Elespiadigital | Domingo 21 de junio de 2020

Autor: Honorio Feito Rodríguez

Editorial: ACTAS

Categoría: Historia contemporánea

Núm. Págs: 300 pp. + 16 de fotos

 



 

La figura del magistrado Eduardo Iglesias Portal es hoy absolutamente desconocida para los españoles, incluso para aquellos que, aficionados a la historia contemporánea, y más en concreto, a los acontecimientos de la Segunda República, apenas han visto su nombre en alguna cita de pasada. Sin embargo, Iglesias Portal fue el más mediático de los magistrados del Tribunal Supremo de aquella época, en cierto modo, debido a que fue el hombre de confianza del sistema judicial, y por ello, el designado para intervenir en los acontecimientos que más convulsionaron a la Opinión Pública de la época. Este libro nos acerca a la biografía de este magistrado que presidió el Tribunal Popular que condenó a muerte a José Antonio, fundador de Falange Española, entre otros casos más, y nos describe las grandes tensiones sociales, económicas y políticas que derivaron en la Guerra Civil, y que continuaron a lo largo de la contienda en el campo republicano, donde la institución judicial trató de mantener la fidelidad por los principios del sistema político.
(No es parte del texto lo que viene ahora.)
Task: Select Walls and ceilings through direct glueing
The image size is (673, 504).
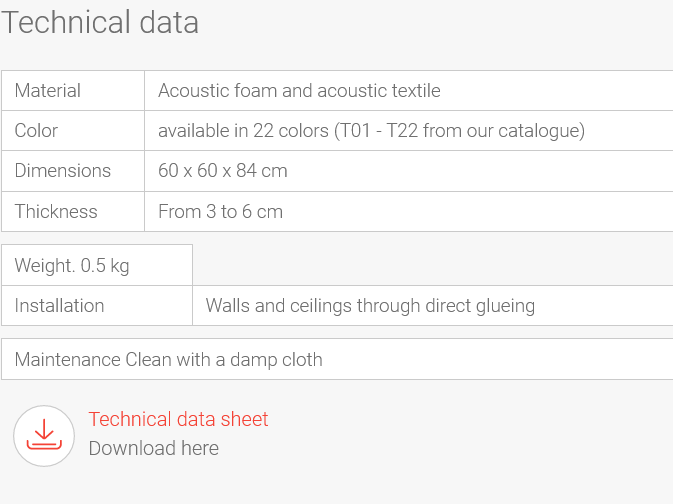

"Condenamos a José Antonio Primo de Rivera a la pena de muerte como autor de un delito de rebelión militar". Eran las tres de la madrugada del 18 de noviembre de 1936, cuando el presidente del Tribunal Popular, Eduardo Iglesias Portal, pronunció el veredicto que sentenció a la pena máxima al que fuera fundador de Falange Española. Dos días después, en la madrugada del día 20, Primo de Rivera fue fusilado en la prisión de Alicante, patio nº 5 de la enfermería, en compañía de otros cuatro reclusos (dos falangistas y dos requetés de la localidad alicantina de Novelda).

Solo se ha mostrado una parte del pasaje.